Travellers try to board a train to Austria at the railway station in Budapest

In Budapest besteigen Dutzende Flüchtlinge einen Zug Richtung Österreich.

(Foto: REUTERS)

Die Polizei in Ungarn kapituliert vor dem Ansturm der Flüchtlinge, Österreich führt de facto wieder Grenzkontrollen ein. So sieht der Wahnsinn in Europa gerade aus.

Kommentar von Cathrin Kahlweit

So sieht Wahnsinn aus: Während die Polizei in Budapest schlicht vor dem Ansturm der Flüchtlinge kapituliert, führt Wien de facto wieder Grenzkontrollen ein.

Die EU ist derzeit ein politischer Verschiebebahnhof, auf dem jeder Staat seine eigenen Regeln macht - oder aber ignoriert. Und wo jede Seite versucht, die Flüchtlinge möglichst schnell loszuwerden oder zurückzudrängen, immer auf Kosten der Nachbarn.

In Ungarn dementiert die Regierung zwar verzweifelt, aber es ist unübersehbar: Sie ließ zeitweilig Hunderte Flüchtlinge in die Züge nach Westen.
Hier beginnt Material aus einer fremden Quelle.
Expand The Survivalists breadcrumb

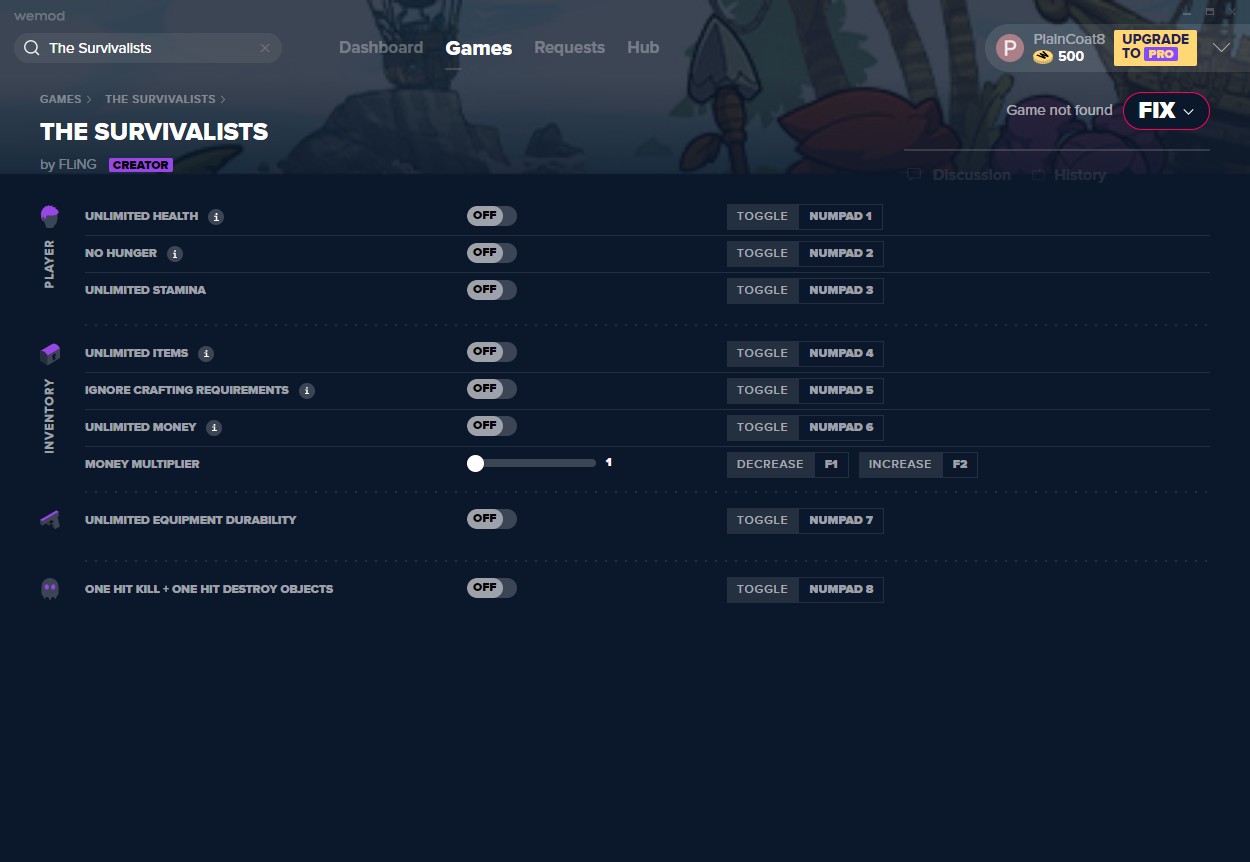click(x=160, y=99)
Und so richtig kann man den Behörden auch keinen Vorwurf machen. Wie laut wäre der Aufschrei gewesen, wenn Polizisten an den überfüllten Budapester Bahnhöfen die Verzweifelten weggeprügelt hätten?

Die Lage ist so absurd, wie die europäische Asylpolitik absurd ist, und Ungarn ist für beides das beste Beispiel: für Härte und fürs Wegschauen. Budapest will nicht ständig wegen des neuen Grenzzauns im Süden kritisiert werden; man versuche doch quasi als einziger europäischer Staat, "Ordnung an den Grenzen wiederherzustellen", heißt es.

Gleichzeitig sind die Zustände in Budapest ein Beweis dafür, dass das nicht gelingt. Also reisen die Migranten ungehindert weiter gen Österreich. Kritik daran ist aber Heuchelei: Man kann nicht gegen den Zaun sein - und gegen viele Tausende Flüchtlinge auf dem Weg nach Westen.